[[ PROVIDED INFORMATION open ]]

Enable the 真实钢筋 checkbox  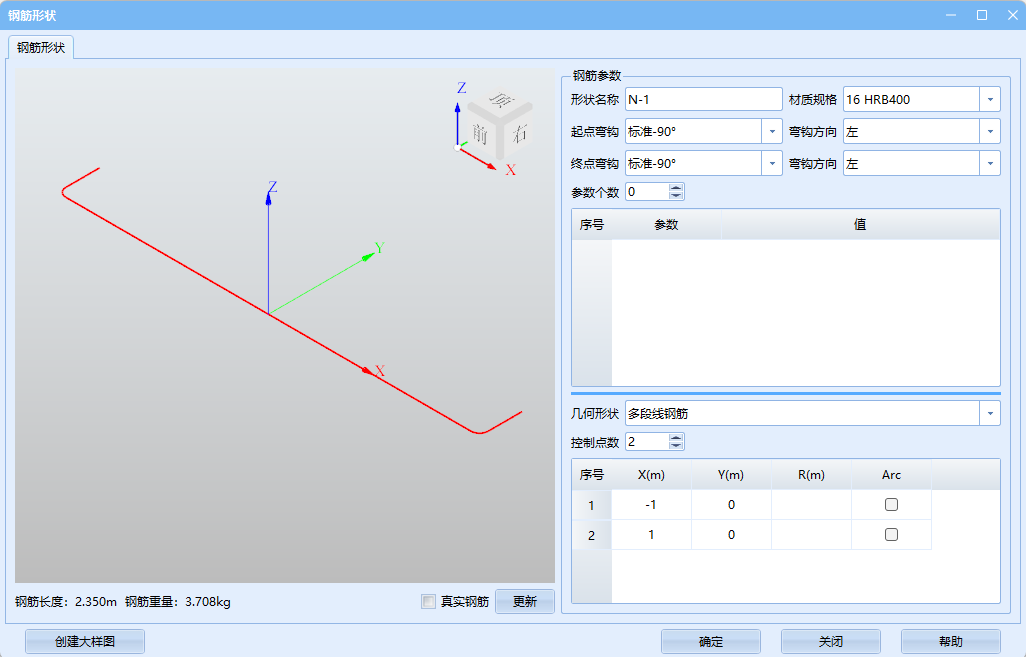click(x=429, y=602)
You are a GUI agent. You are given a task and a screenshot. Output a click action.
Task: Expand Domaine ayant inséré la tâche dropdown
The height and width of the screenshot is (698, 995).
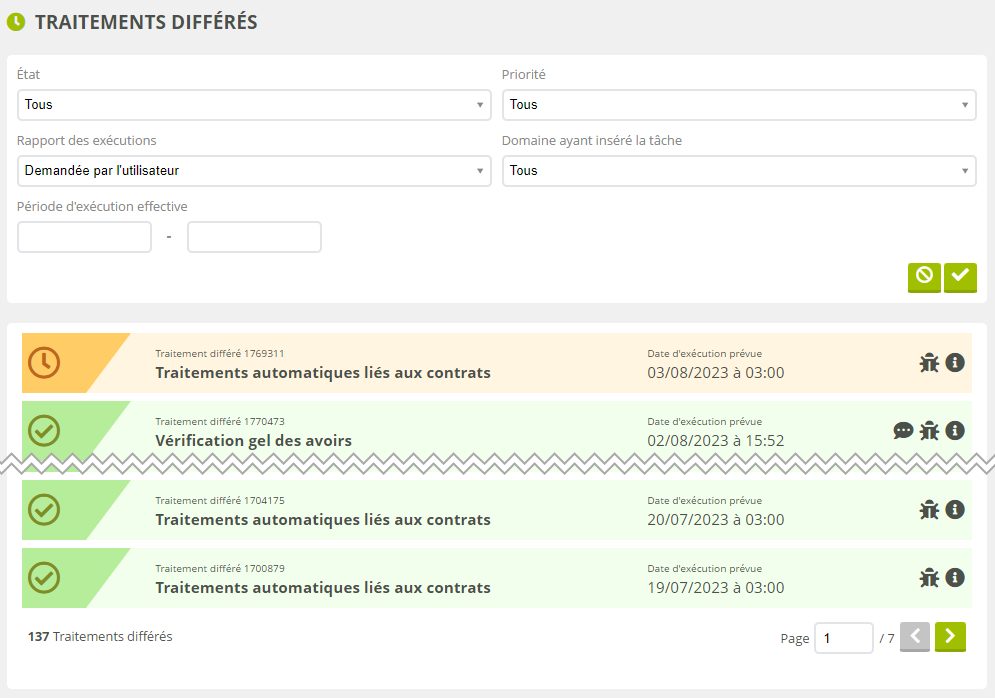click(738, 171)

[[ PROVIDED INFORMATION closed ]]

### PROBLEM DESCRIPTION
From the line with "You are a GUI" through the final line of the records above, return each line exactly and nothing else. Pictures are to be skipped.

### ANSWER BOX
You are a GUI agent. You are given a task and a screenshot. Output a click action.
Task: Expand Domaine ayant inséré la tâche dropdown
The height and width of the screenshot is (698, 995).
click(738, 171)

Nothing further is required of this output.